23 responses

  1. Kathleen
    May 13, 2019

    Exactly. She nailed it.

    Reply

  2. Suzanne Farrell Smith
    May 13, 2019

    Incredible piece. Powerful insight into an experience way too many of us know way too well.

    Reply

  3. Cheryl Marita
    May 13, 2019

    Great painful piece. Slow enough to let the reader squirm with pain.

    Reply

  4. Molly Howes
    May 14, 2019

    Terrible, wonderful unraveling of the realisation of everyday horror. Thank you.

    Reply

  5. Kathleen Quintano
    May 14, 2019

    Truth, like a knife in the gut.

    Reply

  6. norman belanger
    May 15, 2019

    brutal. true. i am forwarding this to every guy i know.

    Reply

  7. Marie Bailey
    May 15, 2019

    Perfectly written. My heart rate, my blood pressure rose with each word. I’m thinking, wouldn’t it have been perfect if you had “accidentally” scalded that finger with your coffee. I imagine myself thinking such a thing long after the opportunity has passed.

    Reply

  8. Kristine Jepsen
    May 16, 2019

    Wowza.

    Reply

  9. Jess
    May 23, 2019

    I keep thinking what if you had shouted “get your fucking hands off me.” I was assaulted on a crowded metro surrounded by men on their morning commute and I shouted “who the fuck is touching me” and the men around me laughed. I’ll never forget that. But I wasn’t terrified and the man with his fingers between my legs stopped. And the police never found him but I wasn’t terrified and the man with his fingers between my legs stopped. Every situation is different and scary but my wish for women is a little bit more of “get your fucking hands off of me” in a crowded elevator instead of writing essays about how terrified we are. We have a right to space and it’s time we owned it. We aren’t deer.

    Reply

    • Erosen
      June 3, 2019

      Hey.

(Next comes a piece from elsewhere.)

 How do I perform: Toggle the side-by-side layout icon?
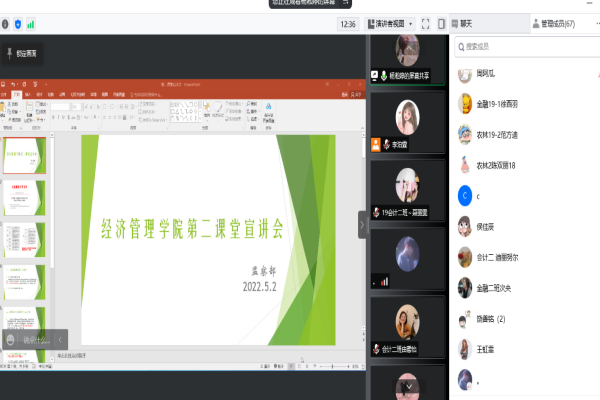[442, 23]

Just so you know, women have gotten killed for doing literally just that, and freezing is a really common reaction especially for people who have had repeated trauma in their lives. A little less blaming victims for being afraid to stand up for themselves in a world where women are killed for rejecting men and a little more holding men responsible. Recognize that a good deal of that man stopping on the train was luck and that it easily could have gone another way. I know that’s a terrible and disempowering thought but it’s reality. How nice it would be if we lived in a world where assertively saying ‘stop’ was enough . . .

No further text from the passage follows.